--- EXTRACT ---
A related issue, also canvassed by the Senate report, is the issue of informed financial consent—that is, the ability of patients to access information about the costs of their treatment before that treatment takes place, except in emergency cases, for obvious reasons. According to the Australian Health Insurance Association, almost 20 per cent of privately insured hospital episodes create unexpected bills. Obviously this is bad for patients, but it is also bad for the private health sector and its relationship with its consumers.

Unfortunately, the government has chosen not to address this issue in this package of legislation. There is currently an information campaign underway to encourage doctors to obtain informed financial consent from their patients, which we understand is having some moderate success. However, we believe this is an important consumer protection issue which the government is dealing with extremely tentatively.

The bill will also introduce a change to the Lifetime Health Cover scheme, whereby people who have retained private health insurance for over 10 years will no longer be subject to Lifetime Health Cover loadings on their private health insurance premium, even if they took out their insurance after they turned 31. Labor supports this change.

This package of bills will also streamline the private health insurance legislative framework by bringing the main components of the existing framework and the framework for the new policy proposed by the package under one act. We of course support these changes, though we do share the concerns of some stakeholders, including the Medical Benefits Fund, who submitted to the Senate their concern about:

... the number of provisions under the Bill which can be modified substantially in whole or in part through the making of rules by the Minister or PHIAC (as the case may be).

--- INFORMATION SUPPLIED ---
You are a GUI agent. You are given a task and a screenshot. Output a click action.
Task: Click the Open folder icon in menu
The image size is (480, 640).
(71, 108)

--- WHAT NEEDS TO BE DONE ---
Could you reproduce the passage above on the private health insurance bills, word for word and in full?

--- TASK OUTPUT ---
A related issue, also canvassed by the Senate report, is the issue of informed financial consent—that is, the ability of patients to access information about the costs of their treatment before that treatment takes place, except in emergency cases, for obvious reasons. According to the Australian Health Insurance Association, almost 20 per cent of privately insured hospital episodes create unexpected bills. Obviously this is bad for patients, but it is also bad for the private health sector and its relationship with its consumers.

Unfortunately, the government has chosen not to address this issue in this package of legislation. There is currently an information campaign underway to encourage doctors to obtain informed financial consent from their patients, which we understand is having some moderate success. However, we believe this is an important consumer protection issue which the government is dealing with extremely tentatively.

The bill will also introduce a change to the Lifetime Health Cover scheme, whereby people who have retained private health insurance for over 10 years will no longer be subject to Lifetime Health Cover loadings on their private health insurance premium, even if they took out their insurance after they turned 31. Labor supports this change.

This package of bills will also streamline the private health insurance legislative framework by bringing the main components of the existing framework and the framework for the new policy proposed by the package under one act. We of course support these changes, though we do share the concerns of some stakeholders, including the Medical Benefits Fund, who submitted to the Senate their concern about:

... the number of provisions under the Bill which can be modified substantially in whole or in part through the making of rules by the Minister or PHIAC (as the case may be).